Textauszug.
"""

Der Name „Schizophrenie“ kommt aus dem Griechischen (s’chizein „abspalten“ und phrēn „Seele, Zwerchfell“). Wörtlich übersetzt bedeutet es „Spaltungsirrsein“. Dies führt bis heute noch zum Irrtum, dass Schizophrene eine gespaltene Persönlichkeit hätten. Tatsächlich leidet man bei der Schizophrenie aber an einem Realitätsverlust.

Schizophrenien verlaufen unterschiedlich. Es gibt einmalige Formen, während andere Menschen chronisch daran erkranken. In der anfänglichen Phase verändert sich das persönliche Verhalten. Die Betroffenen zeigen veränderte Befindlichkeiten im Alltag, sind nervös, gereizt, können sich nicht konzentrieren oder schlafen schlecht. In der akuten Phase treten Halluzinationen hinzu. Sie hören Stimmen, haben Verfolgungswahn oder denken in unlogischen Zusammenhängen.

Von Dämonen und Stigmatisierung

Im Mittelalter dachte man, Schizophrene wären von bösen Dämonen besessen. Die Kirche versuchte bis ins letzte Jahrhundert, die Erkrankten mit unorthodoxen Mittel wie dem Exorzismus zu heilen. Oftmals mit tödlichen Folgen. Auch heute noch erreichen vereinzelte Meldungen über zweifelhafte Praktiken die Öffentlichkeit. So meldete die Süddeutsche Zeitung im Jahre 2010 vom Fall eines rumänisch-orthodoxen Priesters, der eine schizophrene Novizin an ein Holzkreuz band und sie verhungern ließ. Der selbst ernannte Heiler sprach von Teufelsaustreibung und dass es der Wille Gottes gewesen sei, die Frau sterben zu lassen. 

Schizophrene wirken auf andere oft merkwürdig. Deswegen wird ihnen oft mit Ablehnung, Angst oder Abwertung begegnet. Obwohl erste Ärzte die seltsamen Verhaltensformen bereits im 16. Jahrhundert einer Geisteskrankheit zugeschrieben haben, kann man bis heute nicht davon sprechen, dass die breite Bevölkerung mit den Erkrankten umzugehen gelernt hat. Die Stigmatisierung reicht soweit, dass Schizophrene ihre Krankheit verschweigen, aus Angst Freunde und Familie zu verlieren. Bei einer Umfrage von 2009, die in der Fachzeitschrift „The Lancet“ veröffentlicht wurde, gaben 47 Prozent aller Befragten an, dass sie sich diskriminiert und unverstanden fühlten. 43 Prozent würden von den eigenen Familienmitgliedern gemieden oder benachteiligt werden.

"""

Gezeigtes Material.
"""

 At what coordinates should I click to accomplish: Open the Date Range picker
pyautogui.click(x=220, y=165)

"""
"""

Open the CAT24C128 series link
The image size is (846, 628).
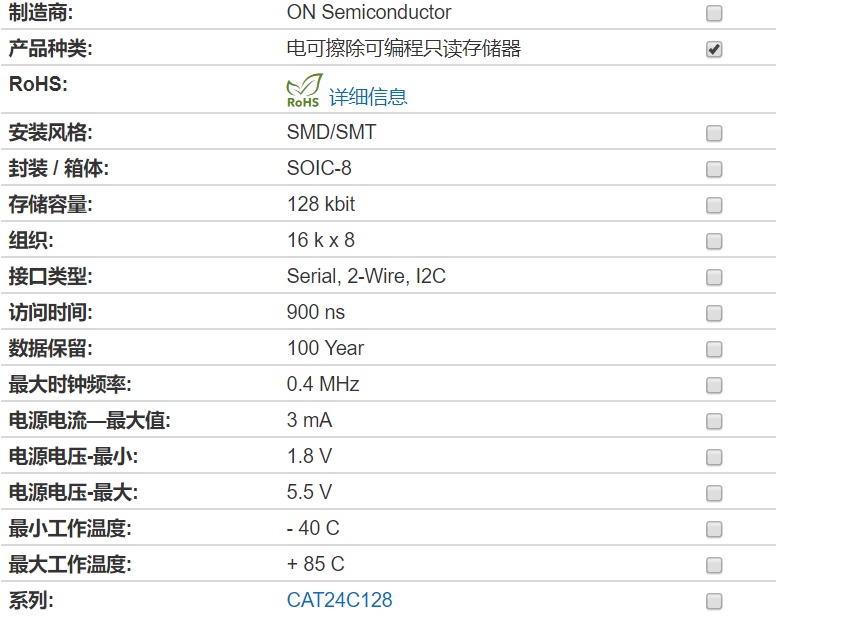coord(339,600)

"""

Aufgaben.
[1] Schreibe aus dem Text über Schizophrenie den Abschnitt von „Schizophrenien verlaufen unterschiedlich.“ bis „in unlogischen Zusammenhängen.“ wortgetreu ab.
[2] Beantworte anhand des Texts über Schizophrenie diese Fragen:
(a) Aus welcher Sprache stammt der Name „Schizophrenie“?
(b) Was tritt in der akuten Phase hinzu?
(c) Wie viel Prozent der Befragten fühlten sich bei der Umfrage von 2009 diskriminiert und unverstanden?
[3] Gib für jede Aussage an, ob sie mit dem Text über Schizophrenie übereinstimmt. Antworte mit Ja oder Nein und zitiere die entscheidenden Worte.
(a) Schizophrene haben eine gespaltene Persönlichkeit.
(b) Die Süddeutsche Zeitung berichtete 2010 über den Fall eines rumänisch-orthodoxen Priesters.
(c) Erste Ärzte schrieben die seltsamen Verhaltensformen erst im 19. Jahrhundert einer Geisteskrankheit zu.

Lösungen.
[1]
Schizophrenien verlaufen unterschiedlich. Es gibt einmalige Formen, während andere Menschen chronisch daran erkranken. In der anfänglichen Phase verändert sich das persönliche Verhalten. Die Betroffenen zeigen veränderte Befindlichkeiten im Alltag, sind nervös, gereizt, können sich nicht konzentrieren oder schlafen schlecht. In der akuten Phase treten Halluzinationen hinzu. Sie hören Stimmen, haben Verfolgungswahn oder denken in unlogischen Zusammenhängen.

[2]
(a) Aus dem Griechischen.
(b) Halluzinationen.
(c) 47 Prozent.

[3]
(a) Nein – „Dies führt bis heute noch zum Irrtum, dass Schizophrene eine gespaltene Persönlichkeit hätten.“
(b) Ja – „So meldete die Süddeutsche Zeitung im Jahre 2010 vom Fall eines rumänisch-orthodoxen Priesters“
(c) Nein – „bereits im 16. Jahrhundert einer Geisteskrankheit zugeschrieben“